Given exercise: Return all the records below line for line, unchanged, and leave the pictures out.

begin Data records

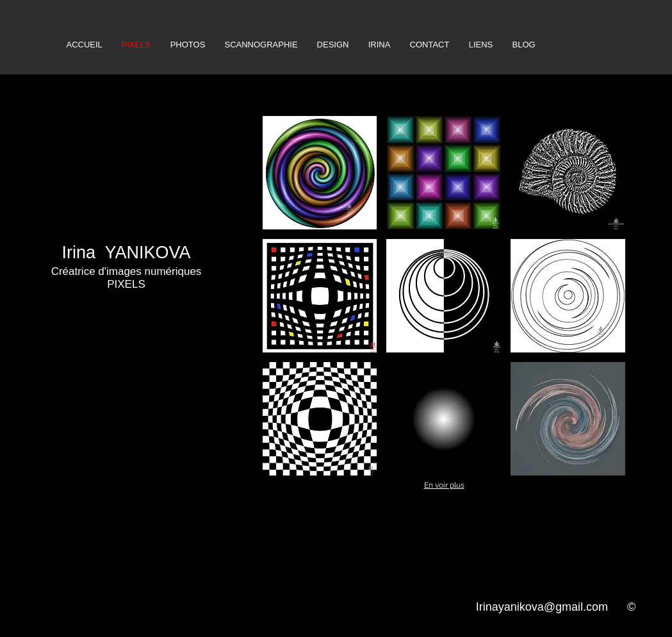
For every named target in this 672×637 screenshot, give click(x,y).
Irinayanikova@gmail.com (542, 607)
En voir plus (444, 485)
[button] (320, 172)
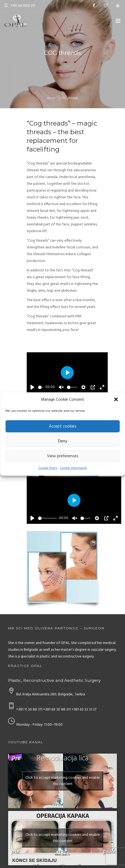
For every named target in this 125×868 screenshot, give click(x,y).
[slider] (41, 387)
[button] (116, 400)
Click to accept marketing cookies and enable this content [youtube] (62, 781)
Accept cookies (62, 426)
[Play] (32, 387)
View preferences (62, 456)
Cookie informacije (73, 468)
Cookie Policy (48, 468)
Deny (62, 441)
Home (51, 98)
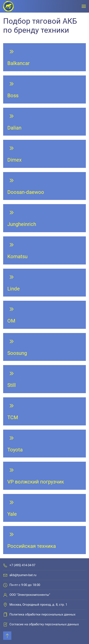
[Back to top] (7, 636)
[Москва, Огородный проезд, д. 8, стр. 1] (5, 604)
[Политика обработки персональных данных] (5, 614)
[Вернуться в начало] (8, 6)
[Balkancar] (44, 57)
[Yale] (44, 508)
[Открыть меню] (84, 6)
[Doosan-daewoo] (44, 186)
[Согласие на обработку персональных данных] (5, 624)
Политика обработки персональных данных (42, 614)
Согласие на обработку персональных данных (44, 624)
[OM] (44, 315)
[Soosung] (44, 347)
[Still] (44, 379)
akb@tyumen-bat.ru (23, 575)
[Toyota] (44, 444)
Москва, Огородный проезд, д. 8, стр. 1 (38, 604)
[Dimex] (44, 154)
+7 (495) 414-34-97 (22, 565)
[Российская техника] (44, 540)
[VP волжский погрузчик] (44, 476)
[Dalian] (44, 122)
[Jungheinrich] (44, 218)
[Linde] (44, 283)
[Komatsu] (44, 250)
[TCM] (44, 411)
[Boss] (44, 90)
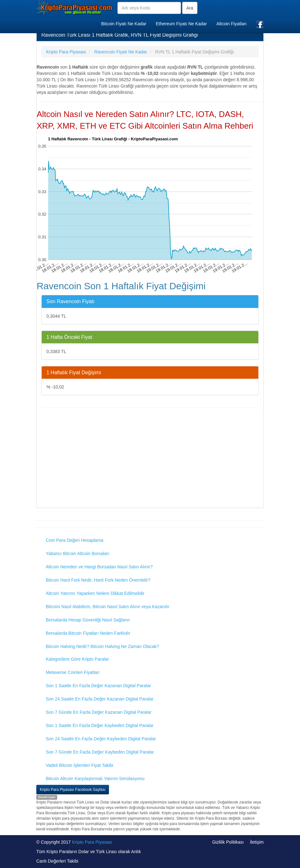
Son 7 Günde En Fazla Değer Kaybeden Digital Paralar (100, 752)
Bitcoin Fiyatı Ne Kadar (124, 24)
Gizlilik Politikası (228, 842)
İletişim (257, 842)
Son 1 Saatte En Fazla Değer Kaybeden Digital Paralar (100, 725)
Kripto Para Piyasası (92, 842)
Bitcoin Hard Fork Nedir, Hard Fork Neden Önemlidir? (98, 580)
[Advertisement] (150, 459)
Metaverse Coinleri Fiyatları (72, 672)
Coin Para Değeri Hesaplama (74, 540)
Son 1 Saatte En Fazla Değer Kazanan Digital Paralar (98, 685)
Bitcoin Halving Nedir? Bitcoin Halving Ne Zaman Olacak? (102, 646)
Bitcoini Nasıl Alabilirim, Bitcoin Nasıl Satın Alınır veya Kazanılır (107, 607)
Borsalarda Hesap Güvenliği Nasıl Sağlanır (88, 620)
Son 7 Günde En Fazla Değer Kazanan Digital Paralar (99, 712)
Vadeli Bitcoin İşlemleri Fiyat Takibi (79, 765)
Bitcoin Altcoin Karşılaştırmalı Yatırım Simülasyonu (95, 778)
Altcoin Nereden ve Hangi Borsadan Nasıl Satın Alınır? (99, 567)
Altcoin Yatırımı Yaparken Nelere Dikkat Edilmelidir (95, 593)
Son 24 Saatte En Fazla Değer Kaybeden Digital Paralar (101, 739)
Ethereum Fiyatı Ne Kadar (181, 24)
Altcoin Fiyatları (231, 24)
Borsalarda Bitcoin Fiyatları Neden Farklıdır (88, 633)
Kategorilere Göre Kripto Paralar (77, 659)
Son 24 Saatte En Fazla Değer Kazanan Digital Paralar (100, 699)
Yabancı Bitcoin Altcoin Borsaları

end Data records

Exercise solution:
For every named target in this 672×637 screenshot, give click(x,y).
Irinayanikova@gmail.com (542, 607)
En voir plus (444, 485)
[button] (320, 172)
For every named target in this 125×868 screenshot, give click(x,y).
[slider] (41, 387)
[button] (116, 400)
Click to accept marketing cookies and enable this content [youtube] (62, 781)
Accept cookies (62, 426)
[Play] (32, 387)
View preferences (62, 456)
Cookie informacije (73, 468)
Cookie Policy (48, 468)
Deny (62, 441)
Home (51, 98)
[Back to top] (7, 636)
[Москва, Огородный проезд, д. 8, стр. 1] (5, 604)
[Политика обработки персональных данных] (5, 614)
[Вернуться в начало] (8, 6)
[Balkancar] (44, 57)
[Yale] (44, 508)
[Открыть меню] (84, 6)
[Doosan-daewoo] (44, 186)
[Согласие на обработку персональных данных] (5, 624)
Политика обработки персональных данных (42, 614)
Согласие на обработку персональных данных (44, 624)
[OM] (44, 315)
[Soosung] (44, 347)
[Still] (44, 379)
akb@tyumen-bat.ru (23, 575)
[Toyota] (44, 444)
Москва, Огородный проезд, д. 8, стр. 1 (38, 604)
[Dimex] (44, 154)
+7 (495) 414-34-97 (22, 565)
[Российская техника] (44, 540)
[VP волжский погрузчик] (44, 476)
[Dalian] (44, 122)
[Jungheinrich] (44, 218)
[Linde] (44, 283)
[Komatsu] (44, 250)
[TCM] (44, 411)
[Boss] (44, 90)
Son 7 Günde En Fazla Değer Kaybeden Digital Paralar (100, 752)
Bitcoin Fiyatı Ne Kadar (124, 24)
Gizlilik Politikası (228, 842)
İletişim (257, 842)
Son 1 Saatte En Fazla Değer Kaybeden Digital Paralar (100, 725)
Kripto Para Piyasası (92, 842)
Bitcoin Hard Fork Nedir, Hard Fork Neden Önemlidir? (98, 580)
[Advertisement] (150, 459)
Metaverse Coinleri Fiyatları (72, 672)
Coin Para Değeri Hesaplama (74, 540)
Son 1 Saatte En Fazla Değer Kazanan Digital Paralar (98, 685)
Bitcoin Halving Nedir? Bitcoin Halving Ne Zaman Olacak? (102, 646)
Bitcoini Nasıl Alabilirim, Bitcoin Nasıl Satın Alınır veya Kazanılır (107, 607)
Borsalarda Hesap Güvenliği Nasıl Sağlanır (88, 620)
Son 7 Günde En Fazla Değer Kazanan Digital Paralar (99, 712)
Vadeli Bitcoin İşlemleri Fiyat Takibi (79, 765)
Bitcoin Altcoin Karşılaştırmalı Yatırım Simülasyonu (95, 778)
Altcoin Nereden ve Hangi Borsadan Nasıl Satın Alınır? (99, 567)
Altcoin Yatırımı Yaparken Nelere Dikkat Edilmelidir (95, 593)
Son 24 Saatte En Fazla Değer Kaybeden Digital Paralar (101, 739)
Ethereum Fiyatı Ne Kadar (181, 24)
Altcoin Fiyatları (231, 24)
Borsalarda Bitcoin Fiyatları Neden Farklıdır (88, 633)
Kategorilere Göre Kripto Paralar (77, 659)
Son 24 Saatte En Fazla Değer Kazanan Digital Paralar (100, 699)
Yabancı Bitcoin Altcoin Borsaları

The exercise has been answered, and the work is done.